Work item> Write out exactly the lines below that run from the line containing "December 2019 (373, 581)" through the last line of the records.

Data extract Start Marker

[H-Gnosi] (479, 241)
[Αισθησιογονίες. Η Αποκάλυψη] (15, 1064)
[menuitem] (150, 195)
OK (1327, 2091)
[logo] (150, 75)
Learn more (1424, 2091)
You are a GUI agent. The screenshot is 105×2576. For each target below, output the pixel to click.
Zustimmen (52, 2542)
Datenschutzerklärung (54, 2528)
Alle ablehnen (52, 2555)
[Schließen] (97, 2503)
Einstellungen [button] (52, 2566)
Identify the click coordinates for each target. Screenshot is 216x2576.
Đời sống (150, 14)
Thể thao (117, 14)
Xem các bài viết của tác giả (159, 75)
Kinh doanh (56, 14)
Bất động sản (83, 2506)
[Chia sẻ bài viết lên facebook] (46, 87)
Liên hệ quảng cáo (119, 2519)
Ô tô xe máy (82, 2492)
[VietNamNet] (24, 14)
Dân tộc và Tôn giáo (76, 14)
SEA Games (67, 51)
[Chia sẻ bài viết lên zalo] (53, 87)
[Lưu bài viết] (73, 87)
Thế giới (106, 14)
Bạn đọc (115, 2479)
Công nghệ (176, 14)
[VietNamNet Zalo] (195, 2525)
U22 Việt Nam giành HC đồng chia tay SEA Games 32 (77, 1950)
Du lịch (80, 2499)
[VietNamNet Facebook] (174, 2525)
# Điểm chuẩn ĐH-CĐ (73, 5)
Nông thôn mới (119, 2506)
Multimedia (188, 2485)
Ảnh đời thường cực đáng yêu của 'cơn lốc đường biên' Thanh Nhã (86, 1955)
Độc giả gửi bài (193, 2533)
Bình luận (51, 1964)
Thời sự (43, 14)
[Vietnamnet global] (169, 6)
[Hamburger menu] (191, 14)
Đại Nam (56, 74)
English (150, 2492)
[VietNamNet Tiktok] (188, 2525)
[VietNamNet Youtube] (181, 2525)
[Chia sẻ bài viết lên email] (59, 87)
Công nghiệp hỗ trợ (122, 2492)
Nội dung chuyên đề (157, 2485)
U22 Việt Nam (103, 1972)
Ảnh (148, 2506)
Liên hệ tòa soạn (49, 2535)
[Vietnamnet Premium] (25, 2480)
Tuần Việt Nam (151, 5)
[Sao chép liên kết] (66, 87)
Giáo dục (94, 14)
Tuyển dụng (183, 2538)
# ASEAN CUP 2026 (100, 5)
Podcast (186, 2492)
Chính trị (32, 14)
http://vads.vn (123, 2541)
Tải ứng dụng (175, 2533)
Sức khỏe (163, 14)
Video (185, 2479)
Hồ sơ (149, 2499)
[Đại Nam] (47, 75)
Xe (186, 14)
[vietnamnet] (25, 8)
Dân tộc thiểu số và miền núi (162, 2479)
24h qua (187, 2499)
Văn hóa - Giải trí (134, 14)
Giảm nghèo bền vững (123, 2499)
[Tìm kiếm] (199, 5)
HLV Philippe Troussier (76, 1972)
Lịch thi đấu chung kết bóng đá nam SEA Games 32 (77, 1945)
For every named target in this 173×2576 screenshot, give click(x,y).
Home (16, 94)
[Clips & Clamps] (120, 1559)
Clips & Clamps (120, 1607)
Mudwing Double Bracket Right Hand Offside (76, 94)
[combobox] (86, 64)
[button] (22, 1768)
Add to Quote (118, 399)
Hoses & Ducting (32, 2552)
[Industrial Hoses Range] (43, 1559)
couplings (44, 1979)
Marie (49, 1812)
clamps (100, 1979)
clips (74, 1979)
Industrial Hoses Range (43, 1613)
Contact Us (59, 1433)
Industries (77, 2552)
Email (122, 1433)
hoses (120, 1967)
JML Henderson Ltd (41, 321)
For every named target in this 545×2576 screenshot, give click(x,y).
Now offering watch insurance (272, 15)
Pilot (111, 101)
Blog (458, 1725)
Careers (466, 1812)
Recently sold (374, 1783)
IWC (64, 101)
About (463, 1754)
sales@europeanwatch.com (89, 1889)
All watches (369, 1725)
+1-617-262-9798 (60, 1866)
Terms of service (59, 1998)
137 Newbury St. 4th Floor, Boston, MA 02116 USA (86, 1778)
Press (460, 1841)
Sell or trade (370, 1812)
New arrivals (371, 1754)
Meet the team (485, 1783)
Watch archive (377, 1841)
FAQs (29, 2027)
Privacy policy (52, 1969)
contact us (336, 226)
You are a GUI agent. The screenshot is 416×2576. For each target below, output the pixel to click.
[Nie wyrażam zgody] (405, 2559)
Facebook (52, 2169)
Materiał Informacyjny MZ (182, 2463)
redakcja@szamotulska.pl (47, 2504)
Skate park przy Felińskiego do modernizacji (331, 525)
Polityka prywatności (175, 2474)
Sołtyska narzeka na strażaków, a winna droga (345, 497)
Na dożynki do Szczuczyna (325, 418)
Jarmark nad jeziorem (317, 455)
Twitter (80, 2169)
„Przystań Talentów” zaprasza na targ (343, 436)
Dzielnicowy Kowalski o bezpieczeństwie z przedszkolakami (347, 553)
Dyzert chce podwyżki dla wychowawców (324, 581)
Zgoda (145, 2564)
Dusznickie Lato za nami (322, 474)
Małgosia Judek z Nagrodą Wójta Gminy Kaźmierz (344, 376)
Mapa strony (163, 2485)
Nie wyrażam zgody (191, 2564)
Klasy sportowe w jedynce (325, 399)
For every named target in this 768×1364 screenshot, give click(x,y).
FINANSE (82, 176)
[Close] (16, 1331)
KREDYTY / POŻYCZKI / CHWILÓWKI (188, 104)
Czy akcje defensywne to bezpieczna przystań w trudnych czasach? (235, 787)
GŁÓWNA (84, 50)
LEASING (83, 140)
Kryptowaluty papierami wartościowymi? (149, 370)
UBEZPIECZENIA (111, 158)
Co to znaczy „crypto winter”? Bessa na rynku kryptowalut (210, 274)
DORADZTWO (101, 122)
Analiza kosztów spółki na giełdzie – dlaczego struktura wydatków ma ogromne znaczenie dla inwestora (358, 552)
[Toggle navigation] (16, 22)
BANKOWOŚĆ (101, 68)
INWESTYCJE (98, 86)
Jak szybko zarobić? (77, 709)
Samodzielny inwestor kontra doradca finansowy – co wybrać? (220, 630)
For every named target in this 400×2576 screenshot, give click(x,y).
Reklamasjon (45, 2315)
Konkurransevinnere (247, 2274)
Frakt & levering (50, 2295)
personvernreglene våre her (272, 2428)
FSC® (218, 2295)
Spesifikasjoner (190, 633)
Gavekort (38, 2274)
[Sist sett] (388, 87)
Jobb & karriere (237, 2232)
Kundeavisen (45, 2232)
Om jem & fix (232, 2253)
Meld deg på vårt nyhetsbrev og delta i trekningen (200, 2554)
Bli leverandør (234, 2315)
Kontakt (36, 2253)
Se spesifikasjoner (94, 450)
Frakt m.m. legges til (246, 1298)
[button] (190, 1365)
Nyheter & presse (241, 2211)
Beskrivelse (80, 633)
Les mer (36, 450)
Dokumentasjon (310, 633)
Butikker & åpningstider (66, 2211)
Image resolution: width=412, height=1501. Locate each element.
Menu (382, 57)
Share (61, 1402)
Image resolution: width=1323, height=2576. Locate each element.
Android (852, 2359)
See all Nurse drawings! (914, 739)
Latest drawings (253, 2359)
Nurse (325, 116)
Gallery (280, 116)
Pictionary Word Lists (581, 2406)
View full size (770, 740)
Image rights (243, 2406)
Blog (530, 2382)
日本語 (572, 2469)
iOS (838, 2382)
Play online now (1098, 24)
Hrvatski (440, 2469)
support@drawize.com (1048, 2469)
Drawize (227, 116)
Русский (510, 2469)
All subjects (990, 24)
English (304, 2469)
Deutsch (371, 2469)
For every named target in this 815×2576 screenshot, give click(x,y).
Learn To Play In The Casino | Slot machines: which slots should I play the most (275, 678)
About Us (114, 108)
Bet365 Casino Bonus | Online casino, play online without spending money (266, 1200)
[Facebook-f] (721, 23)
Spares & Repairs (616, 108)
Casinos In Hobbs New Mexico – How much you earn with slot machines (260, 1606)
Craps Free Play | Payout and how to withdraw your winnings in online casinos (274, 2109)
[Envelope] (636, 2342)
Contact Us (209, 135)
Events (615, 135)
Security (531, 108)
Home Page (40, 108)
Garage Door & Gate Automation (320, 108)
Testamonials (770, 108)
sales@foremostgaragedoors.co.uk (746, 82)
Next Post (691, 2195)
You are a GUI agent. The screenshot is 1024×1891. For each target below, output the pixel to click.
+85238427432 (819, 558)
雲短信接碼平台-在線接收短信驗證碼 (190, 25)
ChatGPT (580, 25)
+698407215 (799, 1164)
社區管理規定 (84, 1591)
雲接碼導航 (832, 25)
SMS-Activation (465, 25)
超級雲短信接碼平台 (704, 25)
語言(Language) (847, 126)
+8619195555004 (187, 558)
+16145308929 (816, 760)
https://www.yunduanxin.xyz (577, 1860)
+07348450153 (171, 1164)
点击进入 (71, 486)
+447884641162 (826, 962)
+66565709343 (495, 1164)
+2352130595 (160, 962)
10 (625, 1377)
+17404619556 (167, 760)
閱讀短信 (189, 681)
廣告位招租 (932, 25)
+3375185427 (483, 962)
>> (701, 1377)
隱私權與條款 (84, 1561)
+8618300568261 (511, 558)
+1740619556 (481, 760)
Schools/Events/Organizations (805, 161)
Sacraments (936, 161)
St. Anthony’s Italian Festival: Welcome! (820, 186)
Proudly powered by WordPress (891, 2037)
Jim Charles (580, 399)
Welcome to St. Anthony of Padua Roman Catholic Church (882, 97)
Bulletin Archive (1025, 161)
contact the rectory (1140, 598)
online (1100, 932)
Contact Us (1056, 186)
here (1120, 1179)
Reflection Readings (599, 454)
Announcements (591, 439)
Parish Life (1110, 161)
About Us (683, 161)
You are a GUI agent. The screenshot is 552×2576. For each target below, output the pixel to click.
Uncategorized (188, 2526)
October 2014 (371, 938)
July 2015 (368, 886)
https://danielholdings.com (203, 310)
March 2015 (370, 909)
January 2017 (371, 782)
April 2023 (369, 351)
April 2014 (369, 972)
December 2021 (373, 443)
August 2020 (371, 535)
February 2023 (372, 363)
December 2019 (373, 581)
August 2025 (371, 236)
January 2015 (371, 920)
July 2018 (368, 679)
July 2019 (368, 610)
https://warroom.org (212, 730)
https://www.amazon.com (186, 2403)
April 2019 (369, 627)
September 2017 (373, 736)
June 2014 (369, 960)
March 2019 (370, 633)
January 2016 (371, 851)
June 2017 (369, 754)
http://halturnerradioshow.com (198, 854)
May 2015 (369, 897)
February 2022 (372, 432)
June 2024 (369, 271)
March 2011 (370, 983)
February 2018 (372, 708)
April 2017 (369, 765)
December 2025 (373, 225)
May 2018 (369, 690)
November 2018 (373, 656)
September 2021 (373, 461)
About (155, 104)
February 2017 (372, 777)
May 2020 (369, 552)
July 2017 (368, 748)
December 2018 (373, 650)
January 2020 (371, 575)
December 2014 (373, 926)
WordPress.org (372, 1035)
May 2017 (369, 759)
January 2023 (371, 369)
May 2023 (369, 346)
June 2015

Data extract End Marker

Answer box>
December 2019 (373, 581)
August 2025 (371, 236)
January 2015 (371, 920)
July 2018 (368, 679)
July 2019 (368, 610)
https://warroom.org (212, 730)
https://www.amazon.com (186, 2403)
April 2019 (369, 627)
September 2017 (373, 736)
June 2014 (369, 960)
March 2019 (370, 633)
January 2016 (371, 851)
June 2017 (369, 754)
http://halturnerradioshow.com (198, 854)
May 2015 (369, 897)
February 2022 (372, 432)
June 2024 (369, 271)
March 2011 (370, 983)
February 2018 (372, 708)
April 2017 (369, 765)
December 2025 (373, 225)
May 2018 (369, 690)
November 2018 (373, 656)
September 2021 (373, 461)
About (155, 104)
February 2017 (372, 777)
May 2020 (369, 552)
July 2017 (368, 748)
December 2018 (373, 650)
January 2020 (371, 575)
December 2014 (373, 926)
WordPress.org (372, 1035)
May 2017 (369, 759)
January 2023 (371, 369)
May 2023 (369, 346)
June 2015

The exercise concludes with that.